Smart electric elastomer based on electronic and ionic operational mechanism

Electric elastomer, a type of an artificial muscle, have been extensively investigated in the last decade. These responsive materials are broadly classified as electronic or ionic according to its operational mechanism. In this report, our group's results are summary. In the ionic group, two kinds of nature polyelectrolyte hydrogels, gelatin hydrogel and gelatin/alginate semi-interpenetrating polymer network membranes, were prepared. It is found that in a neutral NaCl solution, the hydrogels bend toward the cathode under a non-contact DC electric fields. Under a cyclically varying electric field, the hydrogels exhibit a good reversible bending behavior. In addtion, an electric-stimulus-response of the gelatin hydrogel in the medium of silicone oil was also explored. In the electronic group, based on Gelatin and silicone rubber as the matrix, two types of electric elastomers, Barium Titanate/Gelatin and starch/gelatin/glycerin composite Hydrogel Elastomers, were prepared without and with a curing electric field, respectively.

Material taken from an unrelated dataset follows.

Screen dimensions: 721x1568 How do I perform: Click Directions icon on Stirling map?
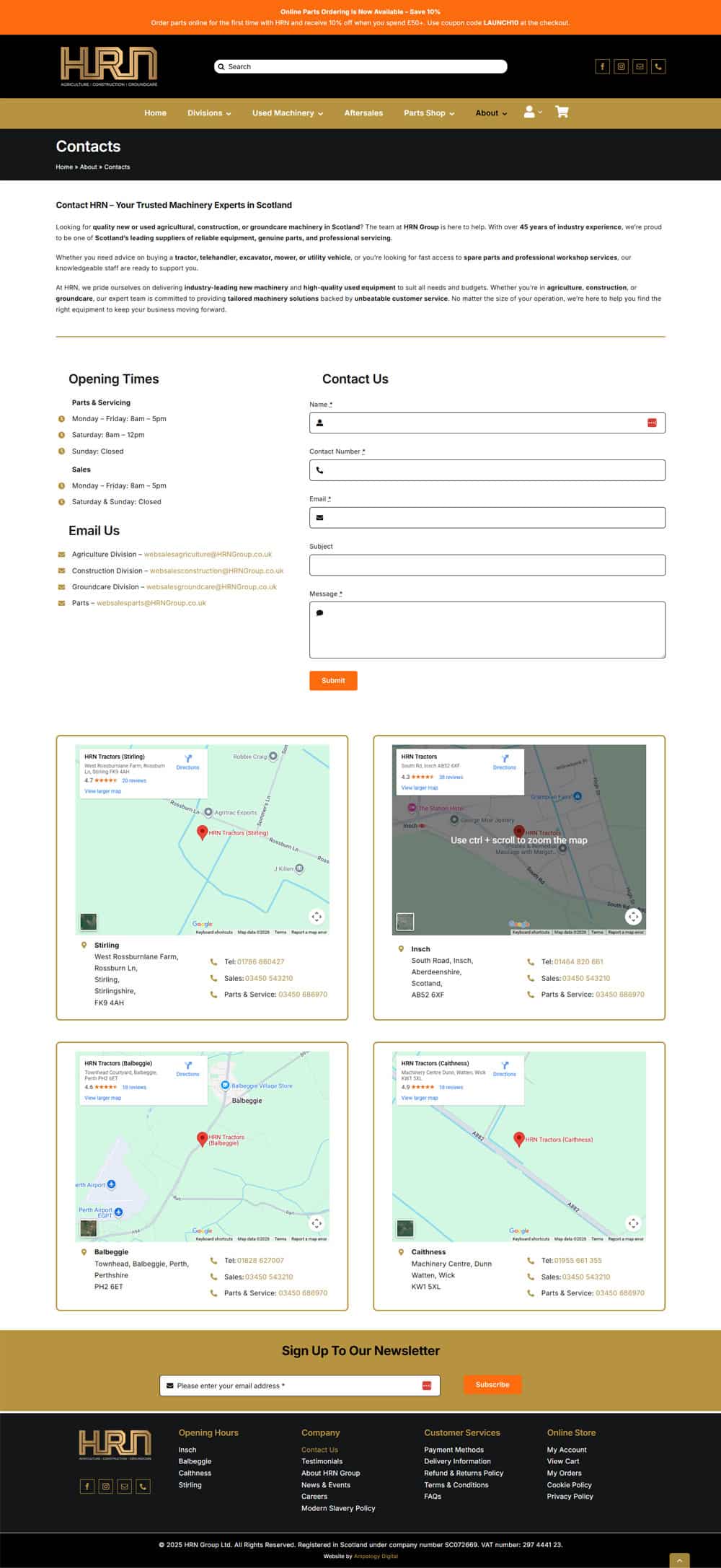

The results suggest that the particles were aligned in the matrix under an curing DC electric field. It is suggested that their mechanical property is controlled by an applied electric field and the weight fraction of particles. On the other hand, two types of starch/ silicone oil /silicone rubber electric elastomers were also prepared in the absence and presence of a curing electric field, respectively. Silicone oil reduces the viscosity of the silicone rubber prepolymer, and then the electric field-induced storage modulus becomes larger. Furthermore, a transformer oil keeping a liquid phase in the whole curing process was added, and starch/ transformer oil drop/silicone rubber hybrid elastomer was prepare. The larger storage modulus sensitivity was obtained. Smart electric elastomer will be extensively applied in artificial muscles and electric actuators.